Top of Quoted passage

The Dagestan conflict is driven mostly by local issues ranging from corruption and unemployment to the divide between traditional Sufi Islam and intolerant Salafi Islam. But it has drawn a handful of outsiders.

Probably the best known was Alexander Tikhomirov, alias “Said Buryatsky,” a Russian volunteer who was responsible for a 2009 train bombing that killed 26 and other attacks until his death in 2010.

“He converted and ended up becoming one of the most charismatic insurgents around, and he used a lot of audio lectures and the Internet to rally a following, especially among young people,” said Sabine Freizer, a North Caucasus analyst at the International Crisis Group. “He was really seen as a kind of white hero of the insurgency amongst young fighters.”

So when William arrived in Dagestan, there was already a precedent of converts fighting for the rebel forces. William lived in a village of about 3,000, called Utamysh, not far from Dagestan’s capital, Makhachkala, his father said.

Concerned after hearing about the radicalism William had expressed in Moscow, his father called the Russian Interior Ministry. He hoped the Russian authorities would stop William and explain the consequences of his actions. The Russians subsequently raided the house where William was staying and told him to go home. He returned to Moscow, but soon made his way back to Dagestan.

William did not communicate with his family at all during this time. But photos Mr. Plotnikov received from a local newspaper following his son’s death made clear what the Canadian was up to. They showed William standing in the leaf-carpeted mountains, posing guerrilla-style with other armed men.

He wore an olive windbreaker with a camouflage ammunition belt over top. He had one hand in his pocket and held an assault rifle in the air with the other. In another photo, he sat in the dark reading a pocket Koran with a headlamp.

Although it is unknown what, if any, attacks William took part in, during the months he spent in their company, the rebels killed dozens of police officers and soldiers in bomb and shooting attacks. In May, two suicide bombings, 15 minutes apart at a police roadblock, killed a dozen people in the capital.

“It’s not only that they were reading the Koran in the forest, they were attacking the forces, the troops, the military,” said Mr. Plotnikov, 58, who works for a Toronto-area produce company. “I have the movie.”

In the video file, also given to the family after William’s death, the young Canadian offered a brief glimpse of rebel life, showing food cooking on a wood stove and a man dressed in camouflage joking about the merits of his assault rifle.

“What do you do?” William asked a man sitting on a bunk (according to Mr. Plotnikov, that man was a Turkish national who fought in Chechnya and Afghanistan and, like the others, is now dead.)

“Terrorism,” he replied. “I kill kafirs.”

William then put the camera down and sat next to him.

“So this is the way we live and suffer,” William said. His hair was trimmed short and he wore a sleeveless black Adidas shirt that showed how gaunt he had become since leaving Canada.

“We have food to cook and eat, thanks to Allah. And also have brothers and try to do as much as we can for Allah. Kafirs, you’re not going to get what you expect. Allah is with us. He protects us. You don’t have a protector.

Bottom of Quoted passage
Top of Given information

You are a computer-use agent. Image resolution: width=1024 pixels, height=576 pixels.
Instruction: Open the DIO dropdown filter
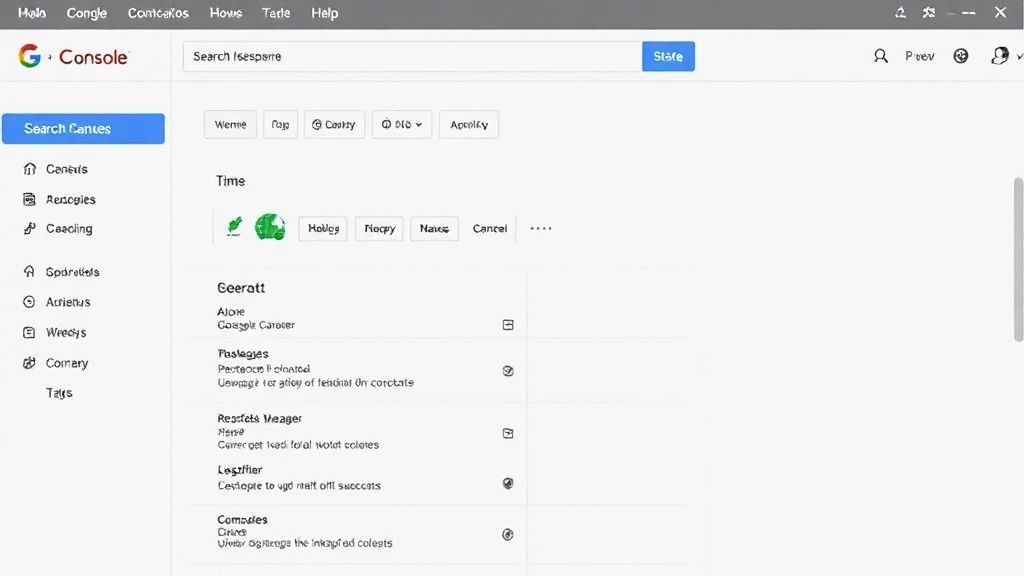pos(402,125)
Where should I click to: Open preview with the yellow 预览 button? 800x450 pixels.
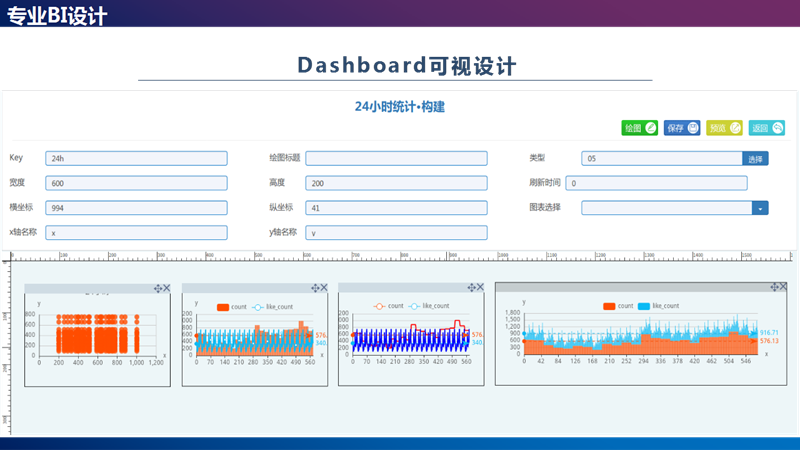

Bottom of Given information

Please answer from the Dagestan text above: what was the name of the village where William lived?

» **Response**:
Utamysh, a village of about 3,000 not far from Makhachkala.